One common interpretation of intellectual property law is that it is not so much about protecting a creator’s natural law property rights (as is the case with bicycles and beachfront properties). Rather, intellectual property law is about motivating individuals to create and invent for the benefit of all. It has been carefully structured and revised over the years, by this reading, to spur on individual and corporate investment in fostering and consuming novelty. In the eighteenth century, when intellectual property took its modern legislative form, the intent was boldly declared to be the encouragement of learning and to promote the progress of science and the useful arts.
That was then, and this is now. And for now, what encourages learning and promotes science’s progress amounts to a legal work-around that largely circumvents the law. For example, the Canadian Institutes of Health Research Open Access Policy (following the example of NIH in the US) insists that the Canadian research it sponsors be made publicly available one year after publication, rather than 50 years after the author’s death prescribed by law as a necessary incentive to stimulate science. Or consider the widespread use of Creative Commons licensing that similarly works around the automatic application of lifetime-plus restrictions to encourage the ready and free use of the content. when it comes to promoting the benefits of research and scholarship, funding agencies and universities find little incentive in the law.

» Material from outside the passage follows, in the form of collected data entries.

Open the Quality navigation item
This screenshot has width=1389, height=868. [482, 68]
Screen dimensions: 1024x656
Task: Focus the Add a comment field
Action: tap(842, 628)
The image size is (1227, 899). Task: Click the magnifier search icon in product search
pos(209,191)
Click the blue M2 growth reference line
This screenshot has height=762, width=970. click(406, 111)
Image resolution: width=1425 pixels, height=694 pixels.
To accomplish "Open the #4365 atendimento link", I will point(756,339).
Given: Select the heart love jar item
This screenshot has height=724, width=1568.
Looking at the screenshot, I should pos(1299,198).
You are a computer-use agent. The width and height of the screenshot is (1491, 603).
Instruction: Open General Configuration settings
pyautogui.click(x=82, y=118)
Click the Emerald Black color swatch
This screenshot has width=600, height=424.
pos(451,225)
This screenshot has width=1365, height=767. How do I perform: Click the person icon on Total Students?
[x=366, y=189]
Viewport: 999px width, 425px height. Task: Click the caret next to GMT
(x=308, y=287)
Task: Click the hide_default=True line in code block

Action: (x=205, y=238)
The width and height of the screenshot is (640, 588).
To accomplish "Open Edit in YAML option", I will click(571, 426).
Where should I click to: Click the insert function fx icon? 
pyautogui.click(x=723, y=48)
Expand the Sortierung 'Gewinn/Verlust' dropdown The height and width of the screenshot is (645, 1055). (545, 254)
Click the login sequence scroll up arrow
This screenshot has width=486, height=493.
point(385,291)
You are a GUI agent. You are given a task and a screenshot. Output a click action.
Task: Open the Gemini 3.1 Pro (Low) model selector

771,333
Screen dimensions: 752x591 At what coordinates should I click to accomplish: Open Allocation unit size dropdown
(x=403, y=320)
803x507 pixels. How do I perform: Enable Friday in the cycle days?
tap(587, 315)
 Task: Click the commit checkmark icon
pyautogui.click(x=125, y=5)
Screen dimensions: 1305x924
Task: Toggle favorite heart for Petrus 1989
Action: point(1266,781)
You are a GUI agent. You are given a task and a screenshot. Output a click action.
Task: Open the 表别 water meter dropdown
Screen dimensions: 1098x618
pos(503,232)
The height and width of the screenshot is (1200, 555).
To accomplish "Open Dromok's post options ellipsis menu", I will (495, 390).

In earlier blog posts, I have suggested that this is reason enough to revisit the law, and my goal for the coming academic year is to begin in earnest just such a Sisyphean uphill push for legal reform. But in the meantime, I have become caught up in applying the logic of incentives to motivate scholarly publishing’s stakeholders to move from trafficking in the restricted access of consumer goods to supporting the open access of a public good.
The result is a proposal for what I am terming a Library+Funder Model of Open Access. It starts with research funders, such as CIHR, cited above. These public and private organizations have, after all, been leading in the call for open access to the fruits of their grants and awards. Up to this point, funders’ support for scholarly publishing has been irregular and indirect, with some subventions of journals and books, support for publication charges at the author’s discretion, and the payment of varying overhead charges to institutions that send some it to the library that then pays publishers. In contrast, I propose that funders pay publishers directly to make the work immediately and fully open access and they pay in proportion to the number of articles for which the funders are the research’s sponsor. In science publishing, funders are behind 70%; in mathematics 60%; in anthropology 30%. The incentive? Funders gain a much higher level of accountability. They know when and where the work they sponsor is published and for how much.
If the funders pay their share, then the libraries need only cover the costs of publishing unfunded research and other items on an open access basis. This means that the libraries that subscribed to the journal can get the same, if not greater, benefits for their academic community and the public at large, in moving the journal to open access as they will now pay a funder-reduced rate to the journal, which is that much less than its subscriptions costs would have been.
For publishers, the assurance of a revenue-neutral shift to open access supported by libraries+funders also offers the prospects and means for growing the market for their services, as open access increases readership and attracts authorship in ways that they can readily establish in making appeals to libraries and funders that go beyond the original participants in the model.
And for authors – forgive me for making those who are first in this process last in this incentive rationale – the resulting open access maximizes their work’s circulation ; it increases their access to others’ research’ it frees them from worries about article processing charges, embargoes, and draft-only limits to posting papers.
As to whether such incentives are sufficiently enticing, some colleagues and I are giving it a public hearing in anthropology with, to our surprise and delight, 60 or so funders, publishers, editors, and scholarly society officials in this field have thought it promising enough to agree to come to MIT on April 24, 2019 to discuss whether such a model might motivate what copyright law cannot in its current state, namely, the pursuit of a universal intellectual property good for the benefit of humankind. Here’s the Library+Funder proposal, with examples, that we’ve shared with them in advance.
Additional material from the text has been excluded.